These models were named with the nomenclature listed below:

  • \({D}_{i-j}\to {D}_{i}\): dengue (\(i-j\) past samples) for predicting dengue at the target week \(i\).

  • \({O}_{i-j}\to {D}_{i}\): ovitrap index (\(i-j\) past samples) for predicting dengue at the target week \(i\).

Figure 2 illustrates the performance of the trained models of dengue forecasting for aggregate values.

Figure 2
figure 2

Evaluation of LSTM models performance for dengue forecasting based on aggregate time-series data. The models were trained and tested 30 times. Bars indicate mean values, and whiskers indicate a standard error, both for RMSE and r metrics.

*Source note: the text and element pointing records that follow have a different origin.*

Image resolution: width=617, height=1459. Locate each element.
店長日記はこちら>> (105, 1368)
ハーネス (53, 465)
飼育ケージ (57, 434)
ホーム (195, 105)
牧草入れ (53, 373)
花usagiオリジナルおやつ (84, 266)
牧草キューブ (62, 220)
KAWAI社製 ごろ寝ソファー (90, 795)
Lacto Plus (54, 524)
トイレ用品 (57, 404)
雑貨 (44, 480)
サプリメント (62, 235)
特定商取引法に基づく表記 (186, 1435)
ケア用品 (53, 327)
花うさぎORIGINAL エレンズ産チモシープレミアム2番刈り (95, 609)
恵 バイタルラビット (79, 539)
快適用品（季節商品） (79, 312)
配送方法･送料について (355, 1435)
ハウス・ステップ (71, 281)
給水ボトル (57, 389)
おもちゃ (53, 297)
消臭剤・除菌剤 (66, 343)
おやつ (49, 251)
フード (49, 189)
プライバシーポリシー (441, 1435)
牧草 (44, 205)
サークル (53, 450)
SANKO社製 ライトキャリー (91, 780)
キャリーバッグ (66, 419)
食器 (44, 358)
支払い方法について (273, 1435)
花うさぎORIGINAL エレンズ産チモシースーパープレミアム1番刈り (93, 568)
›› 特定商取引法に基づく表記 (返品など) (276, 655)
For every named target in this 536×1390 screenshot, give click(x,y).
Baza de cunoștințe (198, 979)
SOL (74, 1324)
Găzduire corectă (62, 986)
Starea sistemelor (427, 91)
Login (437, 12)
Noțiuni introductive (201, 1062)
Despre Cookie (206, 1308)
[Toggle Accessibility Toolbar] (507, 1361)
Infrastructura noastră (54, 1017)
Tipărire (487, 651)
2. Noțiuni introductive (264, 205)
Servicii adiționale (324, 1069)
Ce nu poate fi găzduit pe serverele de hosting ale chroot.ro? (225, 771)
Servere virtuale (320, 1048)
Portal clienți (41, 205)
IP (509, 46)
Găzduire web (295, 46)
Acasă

The error of the models was quantified by RMSE (Root-mean-square Error) and the goodness-of-fit by correlation coefficient (r) between observed values and predicted values. The plot RMSE versus r indicates that the two best-ranked models were D → D, when the input considers the \(i-1\) previous sample, and O → D, when the input considers \(i-6,i-5,i-4\) previous samples. Also, it can be observed from Fig. 2 that the performance of the models D → D decreases when older samples are used for prediction. In contrast, this was not the case for O → D models, where the best performance was achieved with the older samples of the predictor. Finally, it is worth noting that the RMSE for the O → D models is lower than the D → D models' values, mainly when older samples are used for prediction.

A detailed perspective of the response of the two models with the best predictions is represented in Fig. 3. The predicted response for these models closely follows the actual values, which is quantified by a correlation coefficient close to 0.9 (0.92 and 0.89 respectively, p < 0.001) and RMSE < 5 in both cases.

Figure 3
figure 3

Predictions of LSTM models were trained and tested 30 times. Left panels depict the scatter plots for Observed vs. Predicted values. The right panels show the time series of the mean of the predicted values for the 30 repetitions and the observed values for a test set of samples.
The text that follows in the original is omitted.